A Long Term Acute Care Hospital (LTACH), as recognized by 42 CFR 412.23 (e), generally provides diagnostic and medical treatment to patients with chronic diseases or complex medical conditions. The Medicare patient’s average length of stay in a LTACH exceeds 25 days. It is important to remember that a LTACH is an acute-care hospital. The only difference between a LTACH and an acute-care hospital is that the Medicare aggregate length of stay, computed at year’s end, must be greater than 25 days. Not all patients will have a length of stay of 25 days but the target range is 18-35 days.
Long-term acute care hospitals have become essential to an effective continuum of care within a health system. LTACHs are mirror images of short-term acute care hospitals, serving patients whose medical condition require a longer stay than the Centers of Medicare and Medicaid (CMS) prescribed DRG.
While LTACHs are not limited in the diagnoses that may be treated, most LTACHs specialize in one or more product lines. For example, LTACHs developed by Murer Consultants typically offer specialty programs for medically complex, cardiac, pulmonary and complex rehabilitation patients. LTACHs offer programs for, and specialize in, a patient population that other post-acute settings do not offer. It’s a venue for those patients with acute care needs requiring a long length of stay.
Acute care hospital beds and intensive care unit beds do not specialize in treating long-term patients who have acute-level care needs. Acute and ICU programs are not designed for a long-term patient population, nor for diagnoses that are commonly treated by an LTACH. For example, five to six days is a typical average length of stay in many acute care hospitals. LTACHs treat patients who have a greater severity of illness and more co-morbidities than patients in acute care hospitals.

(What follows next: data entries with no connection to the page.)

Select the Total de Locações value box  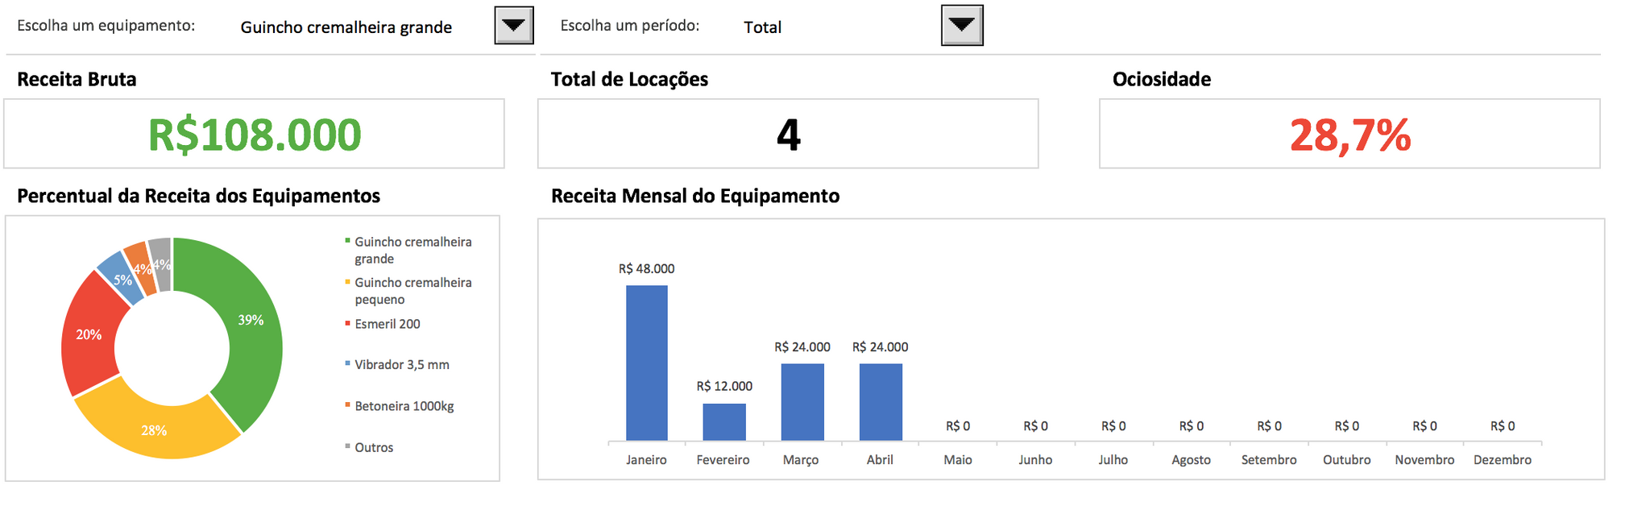(787, 135)
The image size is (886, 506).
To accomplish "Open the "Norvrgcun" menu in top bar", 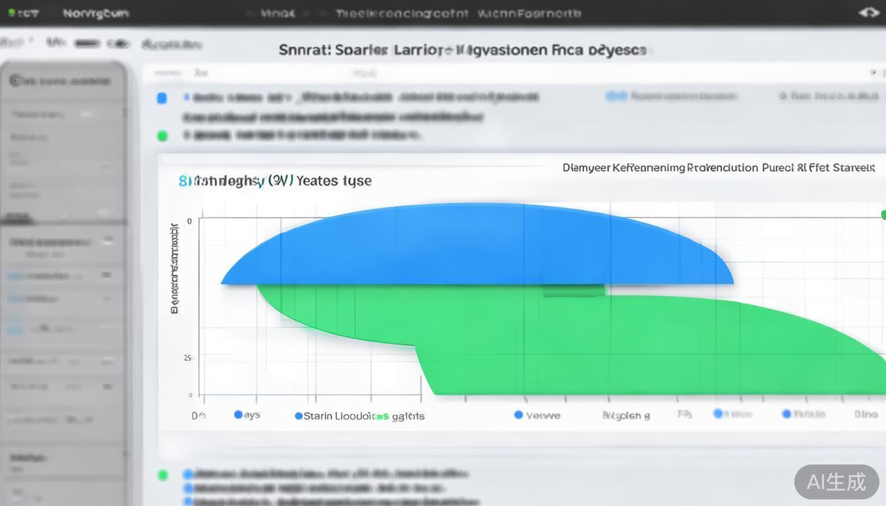I will (x=96, y=13).
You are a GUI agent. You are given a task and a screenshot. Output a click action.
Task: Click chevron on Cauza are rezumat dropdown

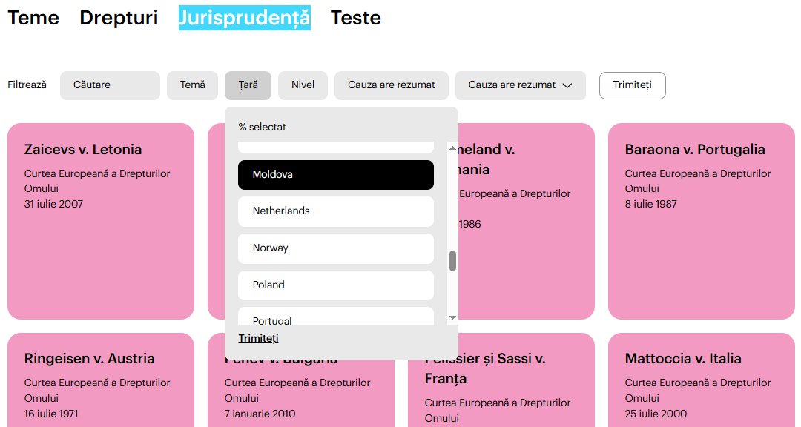tap(567, 85)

The high acuity level demonstrated by the LTACH patient population also differentiates LTACHs from inpatient rehabilitation hospitals/units and skilled nursing facilities/units. Both LTACHs and rehabilitation facilities are equipped to treat patients who require rehabilitative treatment. However, rehabilitation facilities are required to treat patients within specific diagnostic categories and those who can tolerate three hours of therapy per day, five days per week. LTACHs are an ideal care venue for patients who fall outside these requirements.
The average LTACH patient has many co-morbidities and it is not uncommon that such patients cannot tolerate the therapy requirements of rehabilitation facilities.

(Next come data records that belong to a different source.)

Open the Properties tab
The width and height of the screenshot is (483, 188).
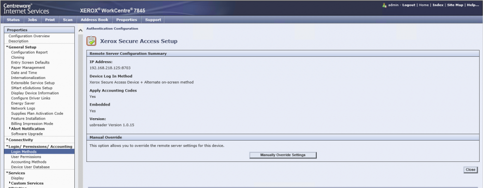tap(126, 19)
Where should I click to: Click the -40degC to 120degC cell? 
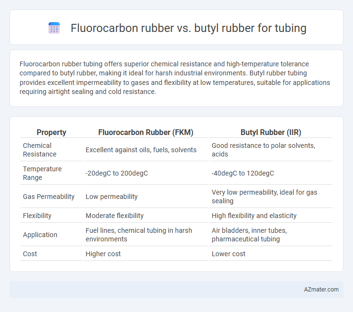click(243, 173)
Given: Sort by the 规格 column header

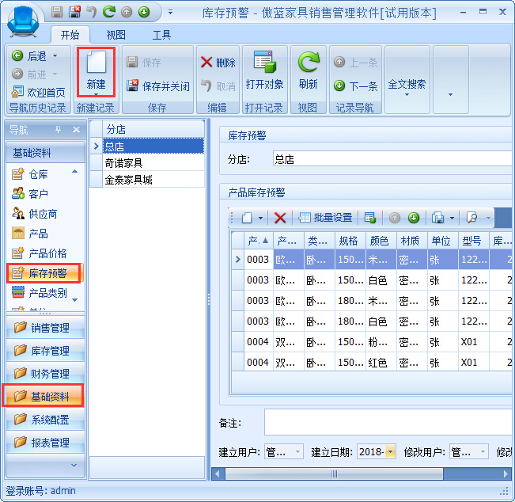Looking at the screenshot, I should click(x=348, y=241).
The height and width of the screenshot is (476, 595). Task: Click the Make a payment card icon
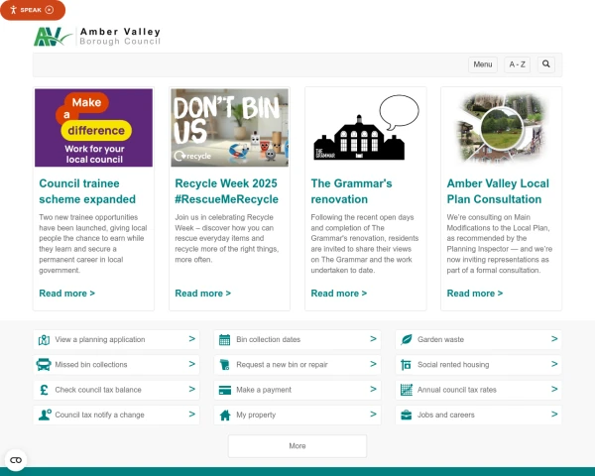225,390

Due to acuity levels, LTACH patients are also inappropriate for skilled nursing facilities. LTACH patients, like acute care hospital patients, require approximately eight hours of direct nursing per day and daily physician contact. Conversely, most skilled nursing patients receive four direct nursing hours per day and do not have contact with a physician on a daily basis.
The benefits of a Long Term Acute Care Hospital (LTACH) include:
- Extension of the Continuum of Care;
- Reduction in DRG Revenue Loss at Short-Term Acute Hospitals;
- Recognition by Managed Care Payment Structure;
- No Limitation on Type of Diagnoses;
- No Limitation on Age;
- No Limitation on Scope of Services Provided; and
- Ability to Cross-Utilize Services and Resources within the Health System Continuum.
Conditions appropriate for LTACHs include those that involve:
- Medically Complex Conditions;
- Respiratory Infections and Disorders, Including Tracheostomy;
- Cardiac/Cardiovascular Conditions;
- Renal Disease;
- Wound Care;
- Rehabilitation Related Diagnoses with Complex or Tertiary Needs; and
- Extended Post-Surgical Care.
Like a short-term acute care hospital, the long-term acute care hospital patient must have the medical necessity requiring an acute level of inpatient care. Once a patient no longer meets this criteria, discharge planning should move the patient to the next appropriate level of care including discharge to home if appropriate.
A long term acute care hospital is an ideal vehicle to stem losses due to extended lengths of stay and increased patient acuity. The LTACH should reflect the patient diagnostic population of the short-term acute in harmony with the mission and philosophy of the health system and its medical staff. Together, the LTACH and short-term acute hospital form a continuum of care with appropriate reimbursement levels reflective of anticipated lengths of stay and each venue’s purpose.